Frontpage Interview’s guest today is Olga Velikanova, an Assistant Professor of Russian History at the University of North Texas. She was among the first scholars to work with declassified Communist Party and secret police archives. Her research about everyday Stalinism, the cult of Lenin and Russian popular opinion has been broadcast by the BBC, Finnish and Russian radio and TV, as well as the History Channel in Canada. She is the author of Making of an Idol: On Uses of Lenin, The Public Perception of the Cult of Lenin Based on the Archival Materials and The Myth of the Besieged Fortress: Soviet Mass Perception in the 1920s-1930s. She is a recipient of many awards from different international research foundations.

FP: Olga Velikanova, welcome to Frontpage Interview.

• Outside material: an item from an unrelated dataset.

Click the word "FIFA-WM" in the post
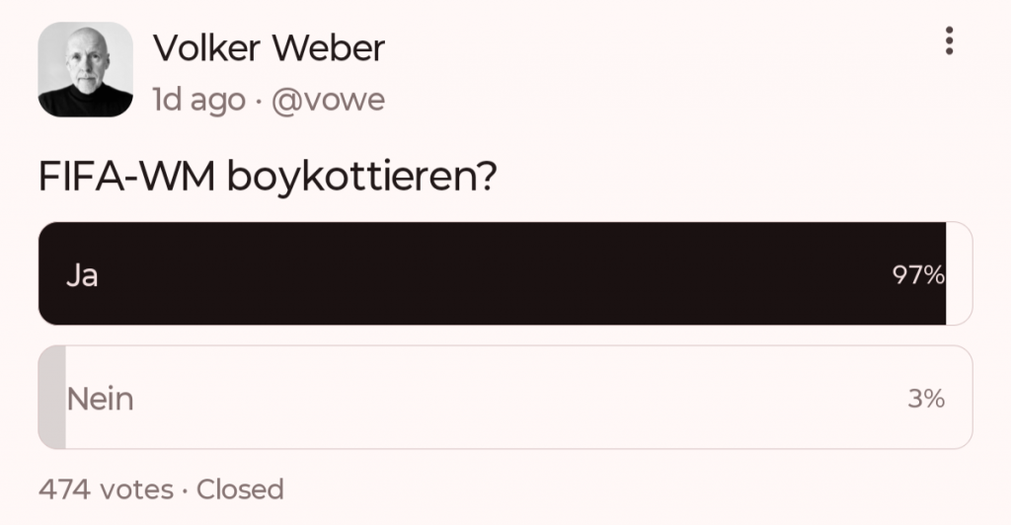The width and height of the screenshot is (1011, 525). (128, 178)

I would like to talk to you today about the Commission to Counter Attempts to Falsify History to the Detriment of Russia’s Interests, which Russian president Dmitry Medvedev created a year ago, on May 19, 2009. What are the goals of this Commission exactly and what has it achieved?

Velikanova: Thank you, Jamie.

A yearago, as you say, on May 19, 2009, Russian president Dmitry Medvedev created the Commission to Counter Attempts to Falsify History to the Detriment of Russia’s Interests.This Commission puzzled many historians. Was it an offensive against freedom of thought and speech? Did it open a door for possible repression of historians who would “undermine” the national image of Russia by bringing up unpleasant things about Russia’s national identity and the cruel truth about the Soviet past?

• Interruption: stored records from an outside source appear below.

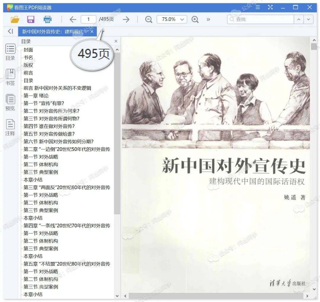Zoom in with the magnifier plus icon
The width and height of the screenshot is (320, 302).
[195, 19]
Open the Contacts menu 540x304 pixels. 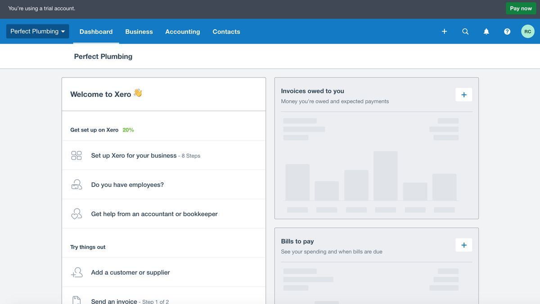(226, 31)
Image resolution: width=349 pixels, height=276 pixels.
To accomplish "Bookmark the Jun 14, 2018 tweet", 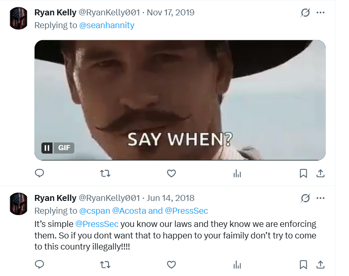I will pos(303,265).
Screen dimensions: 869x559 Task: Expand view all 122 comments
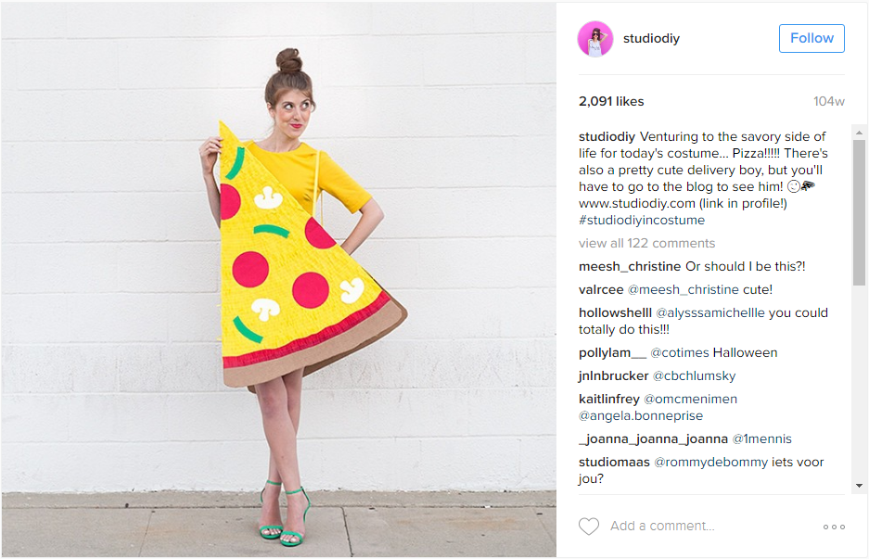pyautogui.click(x=646, y=243)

Without a doubt, we see a Stalinist-like intervention of the state occurring right before our eyes. It is an intervention into the historical profession and an imposition of boundaries on historical study.

The idea of the Commission was initiated by the Russian Ministry of Foreign affairs to oppose attempts by the Western neighbors of Russia to return to a discussion about the beginning and the results of WWII, and the role of the USSR in the post-war settlement.  Primarily, this Commission was an instrument of struggle in foreign relations. It was a signal to Russian historians and media what positions they “should” take in their publications.

While Poland, Estonia, Latvia and Lithuania have interpreted the occupation of their countries by the USSR in 1944-45 as enslavement, Soviet historiography has presented it as a liberation. As Baltic states argue, liberation from one dictatorial regime (Nazis) was followed by the onslaught and imposition of another dictatorial regime (Soviet). This account of two regimes was supported by the OSCE resolution on July 3, 2009, which stated equality of the role of Nazi Germany and the USSR in starting WWII. In response, the Russian media protested against any comparison of the two regimes of the 1930s.

Thus, the formation of the Commission should be read mostly in the context of foreign relations in the Baltic region (especially with Poland), rooted in the painful events of 1939-1945 and also in Russian-Ukrainian relations.